1. Cryptography Concepts

  • Encoding vs Encrypting
  • Cryptography
  • Symmetric encryption
    • Ciphers (Block & Stream)
    • Key Strength
    • Key Exchange
    • Session & Ephemeral Keys
  • Asymmetric encryption
  • Digital signatures / Nonrepudation
  • PKI: Public Key Infrastructure
  • Hashing
    • Rules
    • Issues
      • Salting
      • Collision Attacks
  • Elliptical Curve & Quantum Cryptography
  • Crypto best practices
  • Obfuscation & Steganography
  • Crypto Use Cases

Encoding vs Encrpyting

  • Encrypting data is the method by which data is converted from a readable form to an encoded version that can only be decoded by another entity if they have access to a decryption key.

  • Encoding data is the process of transforming data from one form into another form using a known algorithm so that it can be reversed easily.

    • No key required
    • Used to change human text into machine text (i.e. ASCII)

Cryptography

Cryptograpy is the process of converting ordinary plain text into unintelligeble text and vice-verse. It is a method of storing and transmitting data in a particular form so that only those for whom it is intended can read and process it.

Kerckhoffs's principle states: "Only secrecy of the key provides security".

Kerkhoff's principle: A cryptosystem should be secure even if everything about the system, except the key, is public knowledge.

Shanonon's maxim: "One ought to design systems under the assumption that the enemy will immediately gain full familiarity with them".

Symmetric Encryption

  • Same key for both encryption & decryption
  • Secret key or private key
  • Advantages:
    • Easier to implement
    • Faster
  • Disadvantage: key distribution

Ciphers

  • Block: chunks of data / fixed length group of bits
    • Requires padding if not enough data for a block
    • More complex, not as fast
    • May require initialization vector
  • Stream: bits encrypted one at a time
    • Faster / higher performance
    • Susceptible to malicious insertions

Key Strength

  • Length and complexity of the key
  • Key entropy or randomness
  • Initialization Vector (IV): fixed size input of a random or pseudo-random value that ensures each message encrypts differently.
  • Nonce: random or pseudo-random number that is used only once and associated with a time stamp to increase key strength. A nonce can be used as an IV.

Key Exchange

  • Process and method for sharing encryption keys.
  • In-band: key shared in the communications channel as the message.
  • Out-of-band: using another transmission media agreed upon in advance.
  • Forward secrey: if one key is compromised, subsequent keys will not also be compromised (Perfect Forward Secrey).

Session & Ephemeral Keys

  • Session keys are randomly generated to perform both encryption and decryption during the communication of a session between two parties, and they are valid only during that one communication session, then deleted.
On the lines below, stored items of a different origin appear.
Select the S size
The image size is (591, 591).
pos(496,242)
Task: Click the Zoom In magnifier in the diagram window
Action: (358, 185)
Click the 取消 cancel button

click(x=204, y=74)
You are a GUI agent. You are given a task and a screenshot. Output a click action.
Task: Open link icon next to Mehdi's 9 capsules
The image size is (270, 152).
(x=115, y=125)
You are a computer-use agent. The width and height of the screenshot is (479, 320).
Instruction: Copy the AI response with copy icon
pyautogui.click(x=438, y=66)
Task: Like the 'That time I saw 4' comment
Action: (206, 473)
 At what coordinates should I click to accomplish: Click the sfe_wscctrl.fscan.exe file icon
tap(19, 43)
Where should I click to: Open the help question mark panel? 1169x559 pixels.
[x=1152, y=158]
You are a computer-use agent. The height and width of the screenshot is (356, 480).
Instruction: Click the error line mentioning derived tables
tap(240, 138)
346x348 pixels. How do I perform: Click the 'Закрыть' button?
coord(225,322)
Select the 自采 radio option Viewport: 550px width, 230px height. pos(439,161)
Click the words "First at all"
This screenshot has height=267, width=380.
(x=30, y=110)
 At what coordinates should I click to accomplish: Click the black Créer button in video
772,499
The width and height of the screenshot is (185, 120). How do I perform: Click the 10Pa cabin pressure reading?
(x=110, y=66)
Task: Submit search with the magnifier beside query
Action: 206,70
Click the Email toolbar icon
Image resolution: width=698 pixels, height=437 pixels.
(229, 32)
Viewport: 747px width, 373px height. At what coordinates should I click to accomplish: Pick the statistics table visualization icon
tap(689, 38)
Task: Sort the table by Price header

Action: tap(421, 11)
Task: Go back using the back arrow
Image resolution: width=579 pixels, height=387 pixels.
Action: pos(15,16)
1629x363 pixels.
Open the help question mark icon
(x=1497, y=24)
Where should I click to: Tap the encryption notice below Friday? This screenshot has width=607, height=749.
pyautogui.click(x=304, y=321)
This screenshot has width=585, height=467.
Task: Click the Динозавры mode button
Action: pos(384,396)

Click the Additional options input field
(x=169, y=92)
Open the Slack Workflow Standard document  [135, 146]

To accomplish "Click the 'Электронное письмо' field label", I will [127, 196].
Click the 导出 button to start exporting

  • Ephemeral keys: also only used for one session, common to ephemeral key agreement protocols.

Asymmetric Encryption (Public/Private key encryption)

  • Uses two keys, one to encrypt and other to decrypt
  • Extra computational overhead
  • Keys are mathematically related
  • Solves the issue of key exchange with symmetric encryption
  • Only private key needs to be kept secret
    • Private key can decrypt whatever is encrypted with public key, and vice-versa.
    • Public key can validate data ownership because it can only decrypt private key encrypted messages.
  • Used primarily for:
    • Secure exchange of shared keys used for symmetric encryption
    • Digital signatures

Digital signatures / Nonrepudation

  • Also uses Public/Private Key pairs.
  • Message is "signed" using the sender's private key.
  • Anyone can verify signature by using the senders public key.
  • Used for repudation (proof of origin).
  • Used for message integrity (proof message hasn't been altered).
  • Doesn't protect message confidentiality.

PKI: Public Key Infrastructure

  • Set of roles, policies, and procedures, needed to manage public-key (asymmetric) encryption.
  • Process of creating, managing, distributing, storing, using and revoking keys and digital certificates.

Hashing

  • "Digital Fingerprint"
  • Work by taking a string of any length and producing a fixed-length string for output.

Hashing Rules

  • Same speed no matter the data size
  • Impossible to regenerate the original message from it's hash value
  • Avoid hash collisions, each message has its own hash
  • Changing the original changes the hash value

Hashing Issues

  • Precomputing hash values of common words (rainbow tables).
    • Solved with a Salt.
    • Salting adds a prefix consisting of a random string of characters before words are hashed.
  • Collision attacks: tries to find two input strings of a hash function that have the same output.

Elliptical Curve & Quantum Cryptography

  • Elliptical Curve Cryptography (ECC)
    • Asymmetric public-key cryptosystem based on complex mathematical structures.
    • Uses smaller key sizes.
    • Very fast.
  • Quantum Cryptography
    • Relies on physics rather than mathematics.
    • Based on the quantum state of photons.
    • More secure.

Cypto best practices

  • Use well-known and approved cryptographic algorithms.
    • NIST maintains publications and guidance for the use of approved cyptographic and hashing algorithms.
  • Adhere to require minimum key guidance for the chosen algorithm.
  • Use approved cryptographic modes.
  • Use strong random number generators.

Obfuscation & Steganography

  • Obfuscation: act of making something difficult to understand.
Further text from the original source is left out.